TRY IT: In the records below, find the line with "You are a computer-use" and the line with "Instruction: Click the". Print both exactly, along with every line between them, and no other line.

DATA UNDER STUDY:
----------------------------------------
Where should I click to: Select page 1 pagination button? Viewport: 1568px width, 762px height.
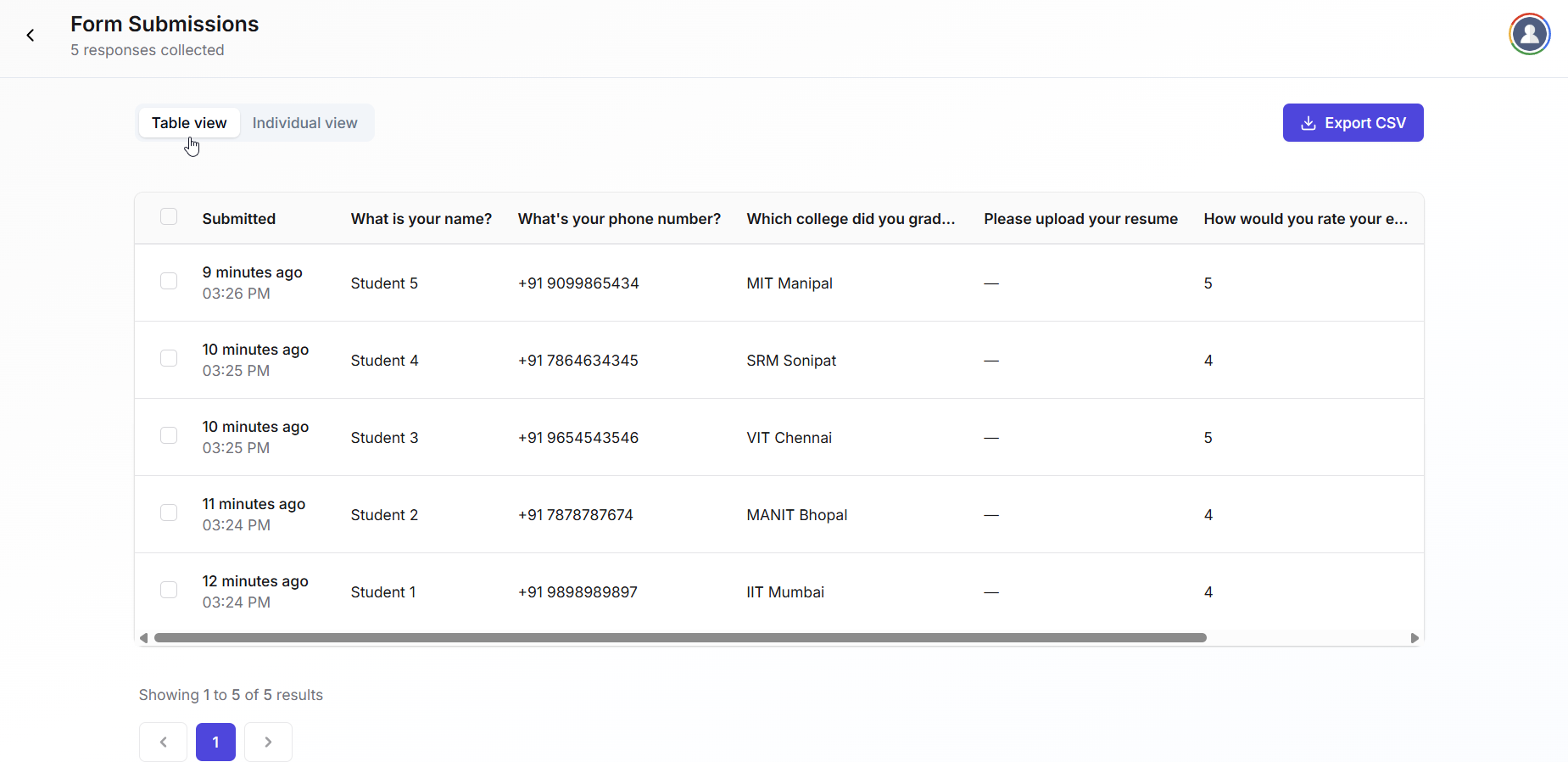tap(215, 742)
----------------------------------------
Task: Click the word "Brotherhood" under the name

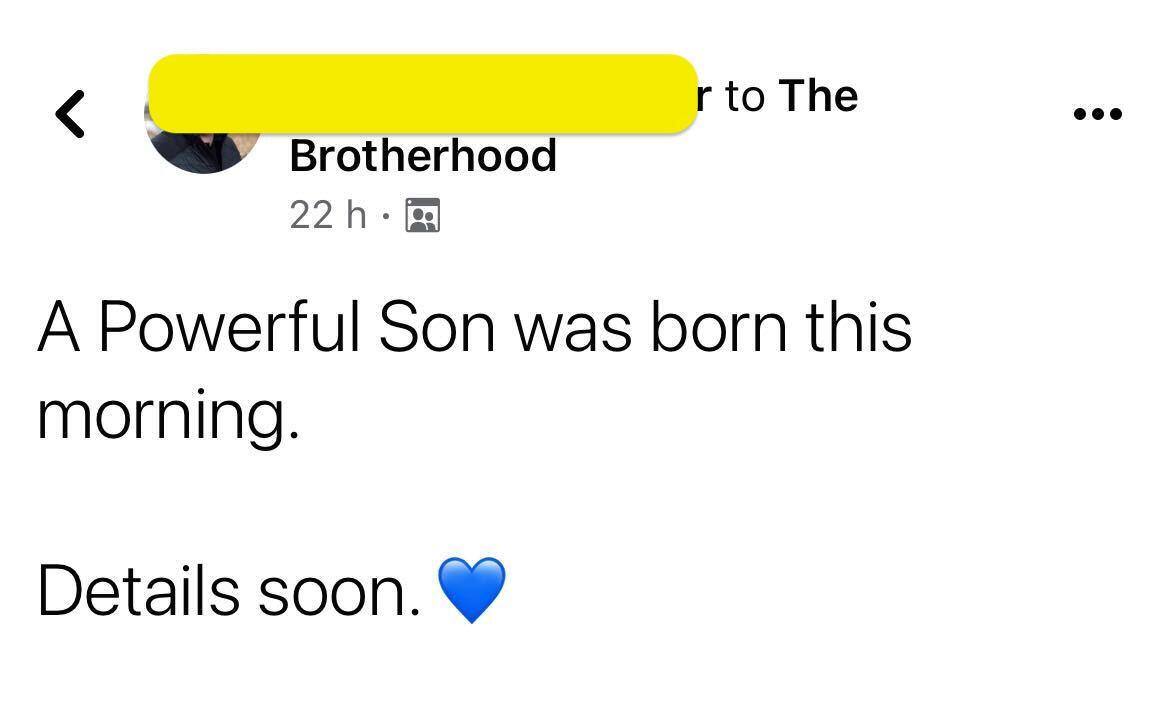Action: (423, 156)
----------------------------------------
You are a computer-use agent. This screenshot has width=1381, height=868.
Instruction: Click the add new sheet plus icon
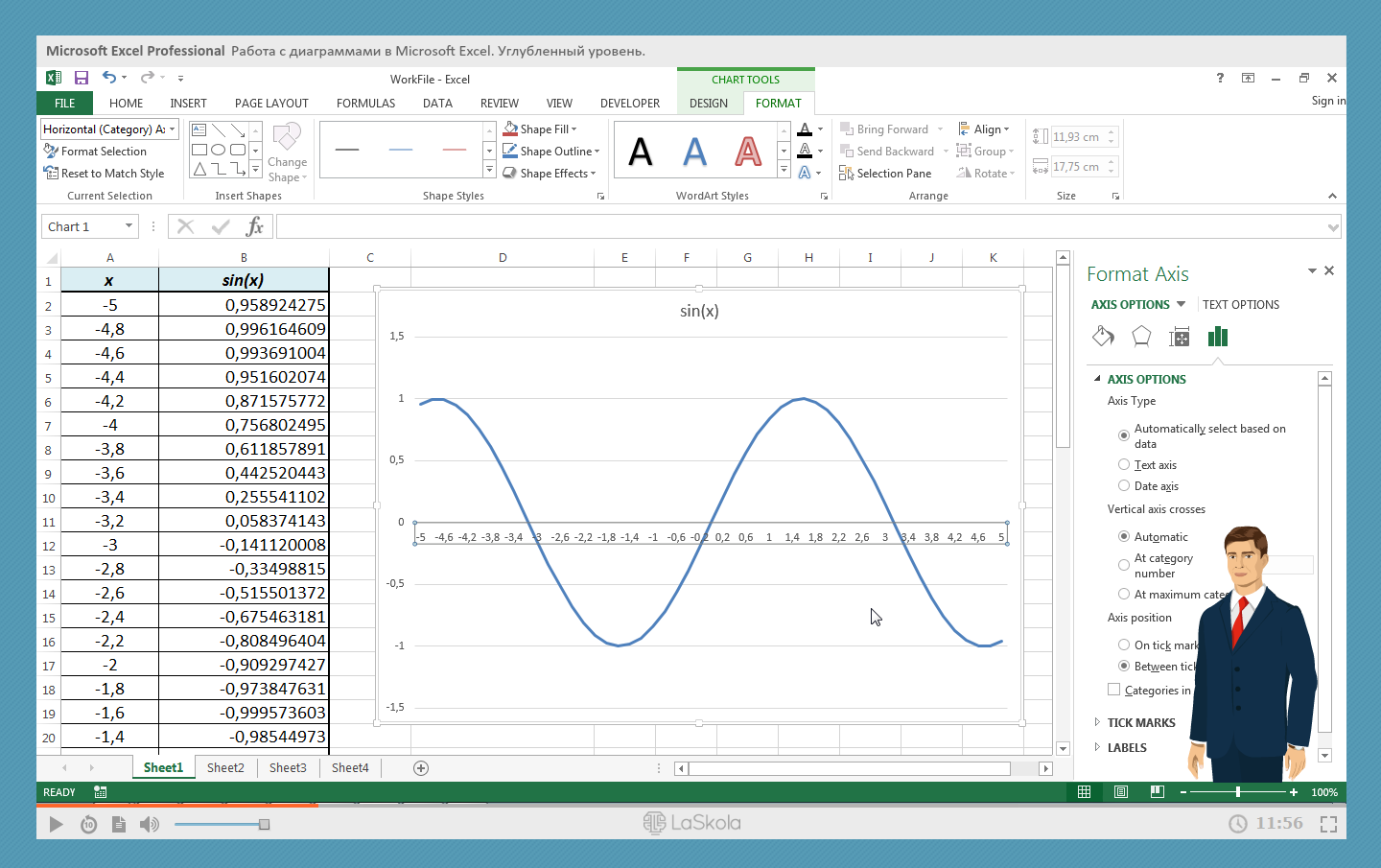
----------------------------------------
OUTPUT OF THE TASK:
You are a computer-use agent. This screenshot has width=1381, height=868.
Instruction: Click the add new sheet plus icon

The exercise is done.